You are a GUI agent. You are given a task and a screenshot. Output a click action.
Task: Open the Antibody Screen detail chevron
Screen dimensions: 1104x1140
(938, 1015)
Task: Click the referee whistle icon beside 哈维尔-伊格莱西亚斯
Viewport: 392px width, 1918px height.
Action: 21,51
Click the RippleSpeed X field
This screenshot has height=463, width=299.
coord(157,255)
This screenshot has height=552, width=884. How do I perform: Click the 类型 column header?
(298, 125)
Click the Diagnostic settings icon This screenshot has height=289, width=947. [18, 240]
---
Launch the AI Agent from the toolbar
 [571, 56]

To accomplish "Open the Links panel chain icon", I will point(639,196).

**EXERCISE DETAILS:** Will you return exactly the lines above from the one with "This screenshot has height=463, width=299." down to the one with "Click the Diagnostic", counting both as part of the range?

**OUTPUT OF THE TASK:**
This screenshot has height=463, width=299.
coord(157,255)
This screenshot has height=552, width=884. How do I perform: Click the 类型 column header?
(298, 125)
Click the Diagnostic settings icon This screenshot has height=289, width=947. [18, 240]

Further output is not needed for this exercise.